**Task prompt**
Return the listing below word for word.

**Dataset entries**

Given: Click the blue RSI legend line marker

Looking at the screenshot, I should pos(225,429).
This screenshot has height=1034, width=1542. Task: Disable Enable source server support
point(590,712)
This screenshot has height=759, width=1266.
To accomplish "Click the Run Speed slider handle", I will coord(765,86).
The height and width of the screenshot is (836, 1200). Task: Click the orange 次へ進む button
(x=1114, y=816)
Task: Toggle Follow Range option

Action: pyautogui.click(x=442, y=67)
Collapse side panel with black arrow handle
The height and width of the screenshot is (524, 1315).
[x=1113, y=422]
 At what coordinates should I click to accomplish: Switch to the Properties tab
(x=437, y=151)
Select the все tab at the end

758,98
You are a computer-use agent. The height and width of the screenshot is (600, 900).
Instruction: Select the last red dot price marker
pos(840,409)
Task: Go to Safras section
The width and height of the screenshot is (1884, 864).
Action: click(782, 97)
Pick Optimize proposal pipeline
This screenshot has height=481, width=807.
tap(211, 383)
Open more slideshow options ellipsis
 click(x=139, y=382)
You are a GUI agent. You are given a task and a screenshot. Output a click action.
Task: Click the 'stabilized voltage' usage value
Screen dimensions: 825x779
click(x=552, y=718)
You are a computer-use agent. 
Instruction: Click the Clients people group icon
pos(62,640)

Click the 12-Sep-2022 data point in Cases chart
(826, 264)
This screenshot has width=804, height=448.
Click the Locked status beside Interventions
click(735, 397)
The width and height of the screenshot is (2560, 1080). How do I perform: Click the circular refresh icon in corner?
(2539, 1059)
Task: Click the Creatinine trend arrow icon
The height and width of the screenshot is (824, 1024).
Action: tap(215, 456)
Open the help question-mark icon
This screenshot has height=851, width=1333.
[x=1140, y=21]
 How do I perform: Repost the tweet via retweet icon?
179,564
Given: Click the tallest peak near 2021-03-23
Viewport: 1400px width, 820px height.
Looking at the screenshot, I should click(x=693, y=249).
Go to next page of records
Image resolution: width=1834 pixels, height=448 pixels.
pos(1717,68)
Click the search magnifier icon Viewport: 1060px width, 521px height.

**Exercise answer**
Given: Click the blue RSI legend line marker

Looking at the screenshot, I should pos(225,429).
This screenshot has height=1034, width=1542. Task: Disable Enable source server support
point(590,712)
This screenshot has height=759, width=1266.
To accomplish "Click the Run Speed slider handle", I will coord(765,86).
The height and width of the screenshot is (836, 1200). Task: Click the orange 次へ進む button
(x=1114, y=816)
Task: Toggle Follow Range option

Action: pyautogui.click(x=442, y=67)
Collapse side panel with black arrow handle
The height and width of the screenshot is (524, 1315).
[x=1113, y=422]
 At what coordinates should I click to accomplish: Switch to the Properties tab
(x=437, y=151)
Select the все tab at the end

758,98
You are a computer-use agent. The height and width of the screenshot is (600, 900).
Instruction: Select the last red dot price marker
pos(840,409)
Task: Go to Safras section
The width and height of the screenshot is (1884, 864).
Action: click(782, 97)
Pick Optimize proposal pipeline
This screenshot has height=481, width=807.
tap(211, 383)
Open more slideshow options ellipsis
 click(x=139, y=382)
You are a GUI agent. You are given a task and a screenshot. Output a click action.
Task: Click the 'stabilized voltage' usage value
Screen dimensions: 825x779
click(x=552, y=718)
You are a computer-use agent. 
Instruction: Click the Clients people group icon
pos(62,640)

Click the 12-Sep-2022 data point in Cases chart
(826, 264)
This screenshot has width=804, height=448.
Click the Locked status beside Interventions
click(735, 397)
The width and height of the screenshot is (2560, 1080). How do I perform: Click the circular refresh icon in corner?
(2539, 1059)
Task: Click the Creatinine trend arrow icon
The height and width of the screenshot is (824, 1024).
Action: tap(215, 456)
Open the help question-mark icon
This screenshot has height=851, width=1333.
[x=1140, y=21]
 How do I perform: Repost the tweet via retweet icon?
179,564
Given: Click the tallest peak near 2021-03-23
Viewport: 1400px width, 820px height.
Looking at the screenshot, I should click(x=693, y=249).
Go to next page of records
Image resolution: width=1834 pixels, height=448 pixels.
pos(1717,68)
Click the search magnifier icon Viewport: 1060px width, 521px height.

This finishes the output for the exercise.